The Breakfast Table

Save Our Aging Hardbodies

Dear Merrill,

It’s nice to know that even people who live in the Hamptons need to cut costs occasionally. I guess Christie Brinkley’s exercise-machine infomercial career must not be pulling in as much as revenue as expected. This is surprising to me, because when I saw it at three in the morning the other night, she looked like she was doing a great job: looked directly into the camera, smiled broadly and evenly, even turned her head to make eye contact with the spokesperson when delivering the line “You’re right, it really does tone the calves!” The plight of the former model in this country is an interesting one. Where do they go after Donald Trump is done with them and has moved on to weightier matters, like running for president or opening tacky casinos or dating the next supermodel in line? Christie at least has her painting to keep her occupied, apparently having already learned Monica’s lesson about the importance of being free-spirited with her creativity years ago, without the benefit of the fashion world’s fastest-rising new purse-merchant. (I know about this aspect of Brinkley’s creative life because I recall she did a Billy Joel album cover several years back when they were still married. Not that I had the record; I saw a segment about it on Hour Magazine or something. If I remember right, it had some sort of watercolor waterfall or river or something, and she explained that the idea “came to [her] in a dream.”) The time is right for a brand-new charity: Save Our Aging Hardbodies, which would set up a home to provide care for all the now-slightly-less-beautiful women society is no longer interested in.
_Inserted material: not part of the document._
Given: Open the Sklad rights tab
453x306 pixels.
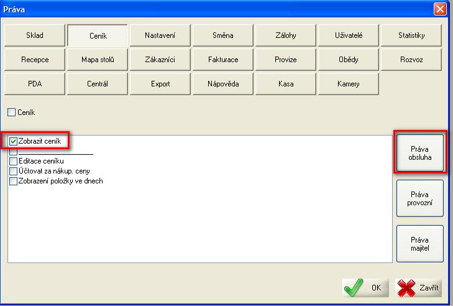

And while we’re on the topic of people who really know how to work it for the camera lens, I see on the Chicago Tribune’s front page that the ever-photogenic Jesse Jackson went and got his bad self arrested again, this time at Eisenhower High School in Decatur, Ill. I’m sure his cause was a noble one and everything, and I don’t want to go on and on about this simply because the good reverend’s noted skills at making love to the camera have been exhaustively remarked upon elsewhere, but it sounds like this incident was notable even by his standards. Get this: “Dozens of [photographers and reporters] jockeyed for position so frantically that they almost knocked over an elderly woman in a wheelchair who had come to watch.” It goes on to say that the crowd of press was so voluminous that the police had to actually come to Jackson’s aid in order to clear a path so he could get arrested by them. The photo accompanying the piece looked good, though. Jackson is biting his lower lip sternly, looking earnest and rugged like Clinton sometimes chooses to.

Regarding the EgyptAir crash, they say they still don’t know if it was really a deliberate suicide thing or what, but it gives me an idea. Plane crashes are one of those terrible things, like that “I Like Girls Who Wear Abercrombie & Fitch” song or cervical cancer, that just happen without any exciting drama or justification to explain them away. So, maybe we’d all feel a little better if every time a jetliner went down, the press concocted a big exciting international-intrigue murder-mystery plot to go along with it? Later, after a newer, different disaster had occupied the national attention afresh, they could announce that subsequent investigations had ruled out the theory. Meanwhile, everyone would have the comfort of pretending that, in this sad life, all the tragedy and death wasn’t simply meaningless. What do you think? Will it play in Peoria?